Passage to read ▸

Victoria Bond and T.R.
(Tanya) Simon, who met 10 years ago in publishing, come across much as narrator
Carrie Brown and young Zora Neale Hurston do in the authors' debut novel--best
friends who complement each other. Watching their easy, teasing rapport, we had
the feeling that their own friendship might serve as the model for the one at
the core of Zora and Me.
What aspects of Zora
Neale Hurston's childhood give structure to your novel?
T.R. Simon: The Loving
Pine was the real pine from her childhood. Her siblings are her real siblings.
The sorts of things she does are the things that she did. We changed it, but we
always took the spirit from Zora herself.
Victoria Bond: I
always tried to conform to Zora's vision of herself as a girl. I never wanted
to stray from that.
TRS: The limits
on Zora were the limits on our character. And again, we were really mindful of
who Zora became as an adult.
VB: It's an
origin story. These are three prequels to the life of Zora.
The Florida
swamplands are so integral to the story, too.
TRS: I was
obsessed that they live in this unviolated, natural context that's also home to
the razorback pig, providing them with wonder. My father's from the South, so
the land was a big thing with him. He grew up a sharecropper, and he always
said that one of the saddest things for him in the Great Migration was that
along the way we began to lose our connection with the land. Despite the
history of slavery, the connection to the land is very meaningful to black
life. The rhythms of the natural world, the way animals are born and die, the
way the crops are sown and harvested--it was so important to me as a child.
The narrative voice
is very polished, while the dialogue celebrates the poetry of spoken language. How
did you decide to differentiate between the two?
VB: I think we
always want the best of both worlds in a way. You want the loveliness and the
flavor of speech as it's spoken. At the same time, the construction of the
narrator, especially in considering the two books to come, is really important.
The construction allows you to emphasize that this is a loss of innocence
story, and to reflect on how people would relate to each other, and especially
the way the kids would speak to each other. I think Zora was a master of it in
her work, and also in her life, in her ability to speak many languages and
dialects. She said something about when she first started collecting folklore
for Mules and Men, she spoke like a
graduate of Barnard, and that didn't facilitate the way she gathered the
folklore. When she went back to the language of her childhood, she was able to
gather them more easily. What language, what mode of expression is more real?
They're all equally real, they just have different purposes.
How did you come up
with the mystery at the center?
VB: That was your
[Tanya's] nugget. It's a passing story; it's a mystery. Zora thinks it's the
gator, but it's this larger, more complicated race story.
TRS: There was a
headless body by the tracks in Zora's autobiography.
There's the mystery,
but then there's also the question of how Zora, Carrie and Teddy process the
facts that they are uncovering.
TRS: My daughter
is four, and I constantly watch her negotiate overstimulation with the absorption
of material, and how theory connects with reality. It's an ongoing process for
all of us. For those of us who continue to try to make theory lived experience,
we gain wisdom. That's what they're gaining, the three children; they are wiser
at the end of the story than they were at the beginning.

Provided material ▸
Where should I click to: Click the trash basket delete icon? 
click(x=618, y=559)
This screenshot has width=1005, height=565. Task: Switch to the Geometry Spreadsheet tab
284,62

Job A ▸ From the interview about Zora and Me, put this sentence into Spanish: "My father's from the South, so the land was a big thing with him."
Job B ▸ Extend the interview about Zora and Me, picking up after its last sentence.
The listing isn't needed for anything here.

Written reply A ▸ Mi padre es del Sur, así que la tierra era algo muy importante para él.

Written reply B ▸
VB: One thing
that's prevalent in all passing stories that I've read is all of the people who
pass are materialists. They want those gloves, they want to get in that
theater. They want to have this access that is to them the glory. But as James
Weldon Johnson says at the end of The Autobiography
of an Ex Colored Man, "I gave up my birthright for a bowl of porridge."
TRS: Was it worth
your very soul, the deed to your being? No.
And yet unlike Gold,
young Zora always seems to know who she is.
VB: So many
things about Zora stay with me. But one of them is that your sense of self is a
constant, it's not a variable. The more I read Zora, the more that has been my
outstanding feeling about her, and I think what she's impressed upon my spirit:
Don't be moved by these winds.
TRS: Zora is
something else that's very rare today, which is a true Artist with a capital A.
She never compromises herself. The viciousness of racism is still putting
limits on what she can achieve, but she doesn't waiver in her beliefs. Her art
is not for sale.
Then there's that
defining moment at the dinner table, when Zora stands up to her father.
VB: That's part
of the world not being perfect. For as loving as Mrs. Hurston is, Mr. Hurston
is that foil. It's necessary to have an idea of the kiln, the fire that she was
burnished in. Her father did not care for her.
TRS: And her
sense that I may be the greater intellectual of all these children, and when
will that be recognized? I think that so many women were in exactly that
situation--Jane Austen, the Brontes.
VB: Yes, the
Bronte sisters dealing with their gambler psycho brother. I'm sorry, I roll my
eyes at people who've been dead for 200 years.
TRS: I think we're
not done fighting these battles.
It says a lot about
Joe Clarke and Mr. Ambrose that they trust each other to bring about justice in
their own communities.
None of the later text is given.